Please copy out the entries below exactly, beginning with the line that contains "Bases Dem 300" and ending with the line that contains "Cargadores Impres Nuevos (56, 1058)", and include nothing outside that span.

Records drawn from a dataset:
§ §
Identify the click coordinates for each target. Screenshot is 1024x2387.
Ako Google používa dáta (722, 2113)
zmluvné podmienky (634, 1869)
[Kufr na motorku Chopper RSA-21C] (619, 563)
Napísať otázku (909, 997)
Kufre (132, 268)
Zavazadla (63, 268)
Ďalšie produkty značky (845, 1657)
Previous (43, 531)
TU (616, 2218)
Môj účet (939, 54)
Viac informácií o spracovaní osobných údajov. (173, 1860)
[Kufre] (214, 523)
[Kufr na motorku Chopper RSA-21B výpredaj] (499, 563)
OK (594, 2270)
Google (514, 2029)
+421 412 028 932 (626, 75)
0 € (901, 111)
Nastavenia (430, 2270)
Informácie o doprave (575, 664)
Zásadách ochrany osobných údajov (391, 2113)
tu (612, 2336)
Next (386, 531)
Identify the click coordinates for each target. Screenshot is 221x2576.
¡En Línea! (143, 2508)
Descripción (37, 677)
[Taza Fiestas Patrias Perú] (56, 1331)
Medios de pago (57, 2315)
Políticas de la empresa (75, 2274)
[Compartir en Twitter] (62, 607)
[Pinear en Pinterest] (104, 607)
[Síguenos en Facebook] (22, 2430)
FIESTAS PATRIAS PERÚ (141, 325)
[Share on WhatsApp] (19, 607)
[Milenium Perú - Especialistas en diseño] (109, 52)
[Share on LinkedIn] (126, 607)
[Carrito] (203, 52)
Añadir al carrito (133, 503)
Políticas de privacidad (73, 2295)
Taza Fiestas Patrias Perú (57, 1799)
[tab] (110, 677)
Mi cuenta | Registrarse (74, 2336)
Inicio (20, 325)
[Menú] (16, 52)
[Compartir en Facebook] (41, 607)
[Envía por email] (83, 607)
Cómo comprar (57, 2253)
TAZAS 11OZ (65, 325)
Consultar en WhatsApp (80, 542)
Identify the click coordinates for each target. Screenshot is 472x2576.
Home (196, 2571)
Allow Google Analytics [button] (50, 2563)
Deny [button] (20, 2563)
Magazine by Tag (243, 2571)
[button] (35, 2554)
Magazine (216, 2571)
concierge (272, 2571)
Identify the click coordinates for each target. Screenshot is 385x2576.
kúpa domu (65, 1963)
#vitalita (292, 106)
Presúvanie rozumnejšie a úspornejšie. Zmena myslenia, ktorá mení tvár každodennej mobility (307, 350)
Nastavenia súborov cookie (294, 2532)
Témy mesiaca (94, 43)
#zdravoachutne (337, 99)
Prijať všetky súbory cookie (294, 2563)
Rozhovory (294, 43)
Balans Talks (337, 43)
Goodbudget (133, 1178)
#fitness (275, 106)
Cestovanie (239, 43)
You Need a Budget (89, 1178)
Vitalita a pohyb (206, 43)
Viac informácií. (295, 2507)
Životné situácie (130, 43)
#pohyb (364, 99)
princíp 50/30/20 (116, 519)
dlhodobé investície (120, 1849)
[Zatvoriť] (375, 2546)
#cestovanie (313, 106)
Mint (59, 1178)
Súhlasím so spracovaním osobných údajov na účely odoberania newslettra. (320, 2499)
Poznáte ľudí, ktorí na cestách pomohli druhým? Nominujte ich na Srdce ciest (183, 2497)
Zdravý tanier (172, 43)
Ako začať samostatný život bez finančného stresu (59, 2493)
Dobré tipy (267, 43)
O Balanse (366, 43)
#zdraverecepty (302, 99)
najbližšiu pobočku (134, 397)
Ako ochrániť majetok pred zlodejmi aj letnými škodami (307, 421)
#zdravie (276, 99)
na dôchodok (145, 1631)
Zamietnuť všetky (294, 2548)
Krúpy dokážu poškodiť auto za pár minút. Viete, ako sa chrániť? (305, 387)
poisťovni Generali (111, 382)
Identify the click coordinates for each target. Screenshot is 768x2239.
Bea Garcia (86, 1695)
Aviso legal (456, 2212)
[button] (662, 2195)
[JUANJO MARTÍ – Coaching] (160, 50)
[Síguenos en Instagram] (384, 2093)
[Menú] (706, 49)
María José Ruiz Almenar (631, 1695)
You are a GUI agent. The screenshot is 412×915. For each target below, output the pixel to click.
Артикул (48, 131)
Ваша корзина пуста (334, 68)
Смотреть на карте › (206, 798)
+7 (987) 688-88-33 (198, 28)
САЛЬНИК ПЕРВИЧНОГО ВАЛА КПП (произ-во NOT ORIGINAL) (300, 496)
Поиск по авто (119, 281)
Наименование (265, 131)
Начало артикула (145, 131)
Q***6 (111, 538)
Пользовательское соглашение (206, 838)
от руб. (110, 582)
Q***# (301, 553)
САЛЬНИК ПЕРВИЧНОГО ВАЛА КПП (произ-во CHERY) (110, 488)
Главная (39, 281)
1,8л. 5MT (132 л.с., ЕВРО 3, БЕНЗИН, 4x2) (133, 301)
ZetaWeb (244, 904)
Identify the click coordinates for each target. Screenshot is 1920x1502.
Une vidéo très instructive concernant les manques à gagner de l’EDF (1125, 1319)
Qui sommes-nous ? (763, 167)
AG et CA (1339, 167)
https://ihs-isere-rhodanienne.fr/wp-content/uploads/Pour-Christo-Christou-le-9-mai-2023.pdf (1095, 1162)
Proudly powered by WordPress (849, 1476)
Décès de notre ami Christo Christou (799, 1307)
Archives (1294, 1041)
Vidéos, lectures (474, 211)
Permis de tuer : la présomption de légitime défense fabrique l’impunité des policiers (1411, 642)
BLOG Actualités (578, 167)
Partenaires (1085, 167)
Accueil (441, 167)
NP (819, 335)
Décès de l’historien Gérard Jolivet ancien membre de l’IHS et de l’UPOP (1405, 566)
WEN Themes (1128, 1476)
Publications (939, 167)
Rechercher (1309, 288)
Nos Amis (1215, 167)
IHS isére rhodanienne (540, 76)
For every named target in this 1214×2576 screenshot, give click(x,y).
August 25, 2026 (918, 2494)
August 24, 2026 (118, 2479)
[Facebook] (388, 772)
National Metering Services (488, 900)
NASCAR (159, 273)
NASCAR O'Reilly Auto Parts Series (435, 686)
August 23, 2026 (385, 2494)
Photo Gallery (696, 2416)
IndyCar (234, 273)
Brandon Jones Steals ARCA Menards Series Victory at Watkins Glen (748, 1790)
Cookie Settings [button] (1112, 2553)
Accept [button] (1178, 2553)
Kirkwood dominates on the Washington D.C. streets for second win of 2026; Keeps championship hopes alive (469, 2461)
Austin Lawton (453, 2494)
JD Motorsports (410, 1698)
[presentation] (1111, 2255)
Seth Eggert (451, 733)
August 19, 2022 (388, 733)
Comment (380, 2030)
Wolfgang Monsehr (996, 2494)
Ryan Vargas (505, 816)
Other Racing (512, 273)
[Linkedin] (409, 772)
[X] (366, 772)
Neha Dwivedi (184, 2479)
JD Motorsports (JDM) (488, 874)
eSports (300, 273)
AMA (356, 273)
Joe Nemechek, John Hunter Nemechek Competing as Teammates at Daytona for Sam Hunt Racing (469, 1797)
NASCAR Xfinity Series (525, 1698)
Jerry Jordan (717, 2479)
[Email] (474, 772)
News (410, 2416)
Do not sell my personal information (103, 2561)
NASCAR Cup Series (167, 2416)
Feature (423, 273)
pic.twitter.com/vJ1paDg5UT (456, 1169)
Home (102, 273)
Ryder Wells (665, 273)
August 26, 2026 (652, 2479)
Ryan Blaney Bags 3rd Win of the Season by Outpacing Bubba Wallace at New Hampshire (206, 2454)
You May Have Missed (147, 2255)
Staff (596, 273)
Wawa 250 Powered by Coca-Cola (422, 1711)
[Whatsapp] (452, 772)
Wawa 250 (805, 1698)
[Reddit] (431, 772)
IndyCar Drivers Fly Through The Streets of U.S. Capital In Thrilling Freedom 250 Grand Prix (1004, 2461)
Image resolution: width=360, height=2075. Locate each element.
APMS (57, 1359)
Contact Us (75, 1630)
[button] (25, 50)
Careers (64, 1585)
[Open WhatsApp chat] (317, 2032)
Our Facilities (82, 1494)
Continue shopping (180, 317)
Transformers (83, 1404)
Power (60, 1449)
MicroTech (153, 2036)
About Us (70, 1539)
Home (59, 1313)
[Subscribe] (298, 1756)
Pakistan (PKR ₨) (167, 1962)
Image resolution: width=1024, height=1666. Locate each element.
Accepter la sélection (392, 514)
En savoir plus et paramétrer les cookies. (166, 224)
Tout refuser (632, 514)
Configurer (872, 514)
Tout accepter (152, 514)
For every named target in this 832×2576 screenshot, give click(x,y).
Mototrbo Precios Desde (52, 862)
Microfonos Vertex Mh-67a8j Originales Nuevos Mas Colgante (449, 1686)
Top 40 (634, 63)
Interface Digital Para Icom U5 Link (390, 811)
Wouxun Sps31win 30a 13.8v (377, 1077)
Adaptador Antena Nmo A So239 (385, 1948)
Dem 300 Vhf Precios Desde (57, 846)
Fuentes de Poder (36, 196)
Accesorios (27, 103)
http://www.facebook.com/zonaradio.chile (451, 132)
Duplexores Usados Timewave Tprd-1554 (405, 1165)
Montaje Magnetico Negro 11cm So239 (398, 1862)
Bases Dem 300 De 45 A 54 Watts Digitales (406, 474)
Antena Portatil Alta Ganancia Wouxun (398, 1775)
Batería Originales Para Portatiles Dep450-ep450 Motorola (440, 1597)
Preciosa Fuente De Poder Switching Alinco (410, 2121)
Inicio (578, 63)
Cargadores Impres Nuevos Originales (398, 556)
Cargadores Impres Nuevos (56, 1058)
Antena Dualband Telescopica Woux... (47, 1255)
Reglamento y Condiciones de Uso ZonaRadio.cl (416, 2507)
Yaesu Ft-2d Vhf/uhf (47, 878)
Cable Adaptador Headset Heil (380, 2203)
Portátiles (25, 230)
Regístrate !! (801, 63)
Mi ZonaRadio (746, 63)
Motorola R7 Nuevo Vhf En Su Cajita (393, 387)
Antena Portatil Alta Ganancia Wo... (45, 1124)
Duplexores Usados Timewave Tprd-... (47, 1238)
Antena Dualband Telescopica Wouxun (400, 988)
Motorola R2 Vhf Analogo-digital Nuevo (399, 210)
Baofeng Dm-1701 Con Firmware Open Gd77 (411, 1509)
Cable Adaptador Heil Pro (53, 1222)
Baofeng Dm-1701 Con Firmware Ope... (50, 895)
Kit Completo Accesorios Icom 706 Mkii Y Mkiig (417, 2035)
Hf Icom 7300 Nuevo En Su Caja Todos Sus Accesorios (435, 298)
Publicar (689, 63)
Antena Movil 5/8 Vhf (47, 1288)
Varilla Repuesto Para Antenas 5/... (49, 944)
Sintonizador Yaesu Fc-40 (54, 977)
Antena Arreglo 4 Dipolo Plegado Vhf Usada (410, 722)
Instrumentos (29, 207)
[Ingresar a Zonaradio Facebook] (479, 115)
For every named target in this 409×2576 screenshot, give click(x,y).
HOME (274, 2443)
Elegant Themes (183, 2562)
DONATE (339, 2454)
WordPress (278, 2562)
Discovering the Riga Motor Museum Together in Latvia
§ §
> Result
Bases Dem 300 De 45 A 54 Watts Digitales (406, 474)
Antena Portatil Alta Ganancia Wouxun (398, 1775)
Batería Originales Para Portatiles Dep450-ep450 Motorola (440, 1597)
Preciosa Fuente De Poder Switching Alinco (410, 2121)
Inicio (578, 63)
Cargadores Impres Nuevos Originales (398, 556)
Cargadores Impres Nuevos (56, 1058)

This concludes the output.